* **EXERCISE GOAL**
Check each line below for the word "will". How many have it? Answer with the number only.

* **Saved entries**
━━━━
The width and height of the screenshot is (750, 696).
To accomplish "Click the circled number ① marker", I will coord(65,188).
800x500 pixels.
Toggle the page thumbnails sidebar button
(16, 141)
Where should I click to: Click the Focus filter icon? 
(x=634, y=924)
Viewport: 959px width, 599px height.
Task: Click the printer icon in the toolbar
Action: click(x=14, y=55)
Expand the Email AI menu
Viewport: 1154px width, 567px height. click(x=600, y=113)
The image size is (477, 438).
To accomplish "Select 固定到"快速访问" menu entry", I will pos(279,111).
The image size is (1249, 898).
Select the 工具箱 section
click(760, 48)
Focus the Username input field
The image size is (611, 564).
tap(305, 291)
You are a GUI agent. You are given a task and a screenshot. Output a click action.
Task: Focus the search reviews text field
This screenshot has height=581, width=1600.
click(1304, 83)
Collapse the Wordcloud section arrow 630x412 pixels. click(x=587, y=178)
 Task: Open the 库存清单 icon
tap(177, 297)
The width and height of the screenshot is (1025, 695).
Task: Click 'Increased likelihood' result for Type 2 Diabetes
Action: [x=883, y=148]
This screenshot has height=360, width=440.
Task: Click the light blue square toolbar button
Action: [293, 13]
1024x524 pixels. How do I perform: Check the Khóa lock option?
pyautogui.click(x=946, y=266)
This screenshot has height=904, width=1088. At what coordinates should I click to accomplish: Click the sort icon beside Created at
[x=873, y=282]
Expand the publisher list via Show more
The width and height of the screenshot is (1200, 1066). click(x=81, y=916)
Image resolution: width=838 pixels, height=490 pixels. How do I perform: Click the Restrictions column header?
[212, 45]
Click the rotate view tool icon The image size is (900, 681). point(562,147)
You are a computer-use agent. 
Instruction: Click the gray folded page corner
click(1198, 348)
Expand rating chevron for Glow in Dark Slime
━━━━
* **EXERCISE OUTPUT**
2